One issue is that a lot of websites have now blocked the LLMs from accessing them. So, for scientific papers, a lot of ChatGPT is getting routed through Researchgate, university websites etc, because it can’t directly access papers from some publishers. However, it will sometimes try to bluff and tell you about something where it’s only read the citation (title, authors, year etc) and not the content.
This will be a dream, but I think it will be possible in the future. It takes a huge amount of compute to process that much data at once, and the amount that we can ever access as customers is tiny. Every model you access is throttled and not using the full capacity.
For example, the free version of ChatGPT gives you access to a model with 30-40B parameters. ChatGPT 4o gives you 175B. ChatGPT Pro ($200/month) gives you 1.5T, and internally they apparently have models with up to 10T. So the people asking free version ChatGPT questions are working with something less than 0.3% of the potential capability.

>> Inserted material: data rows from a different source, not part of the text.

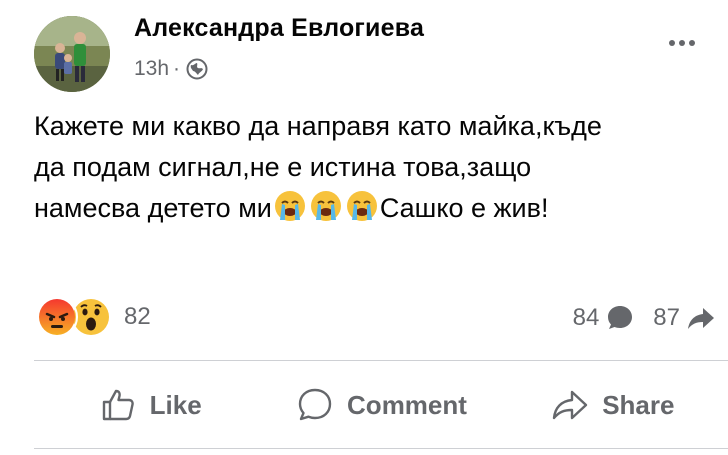 This screenshot has width=728, height=455. What do you see at coordinates (407, 404) in the screenshot?
I see `comment-label: Comment` at bounding box center [407, 404].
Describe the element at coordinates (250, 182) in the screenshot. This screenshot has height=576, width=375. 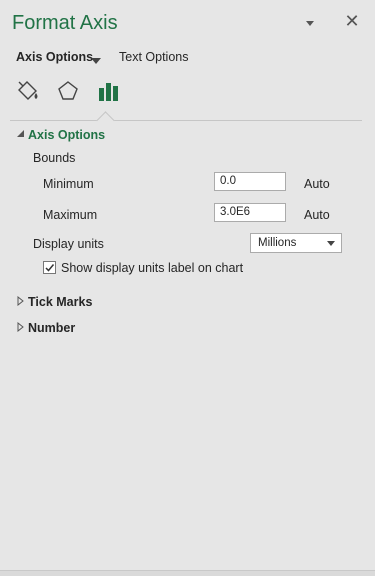
I see `minimum-input: 0.0` at that location.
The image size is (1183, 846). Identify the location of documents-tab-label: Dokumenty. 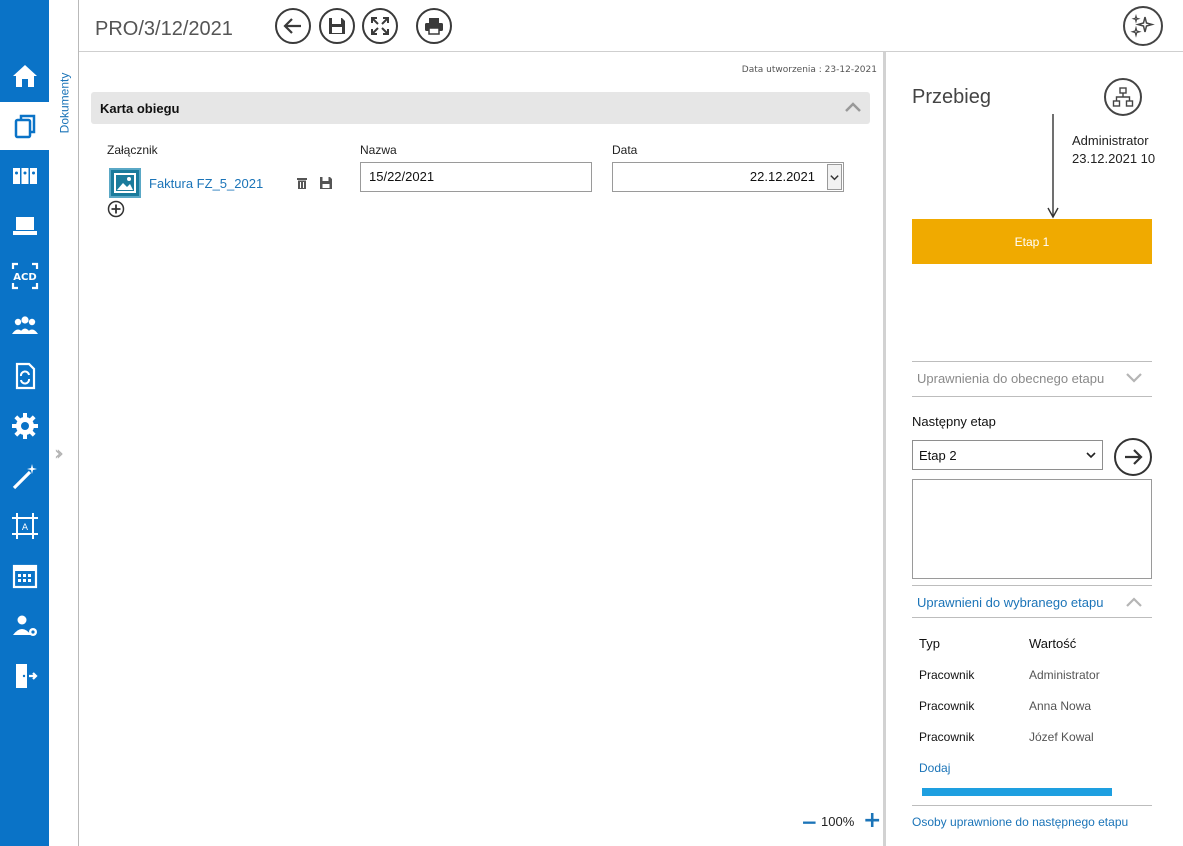
(64, 103).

There is also a limit to the working memory on the models which are provided to us. So at some point, the model is summarising the content of the conversation. GPT5 can hold around 128-256k tokens (less than 200 pages of text) in memory. So if you ask it to analyse 20 documents, it’s going to internally summarises them, then works with summaries of summaries etc - the analysis get shallower as it holds more information. However, at the moment, that is hard built into the GPT model, and no amount of compute will fix that. So you’re right that it needs new architecture of some sort.
Out of curiosity, if you search “Rapamycin” on Pubmed, you get around 60,000 results. That’s a lot, but not an obscene amount of data, especially if you get rid of a bunch of duplicates, reviews, irrelevant studies etc. If you picked the top 10,000, that would be 100m tokens, so the current model is around 400x too small. Wonder how long it will take to bring it up to the size needed to do that sort of thing.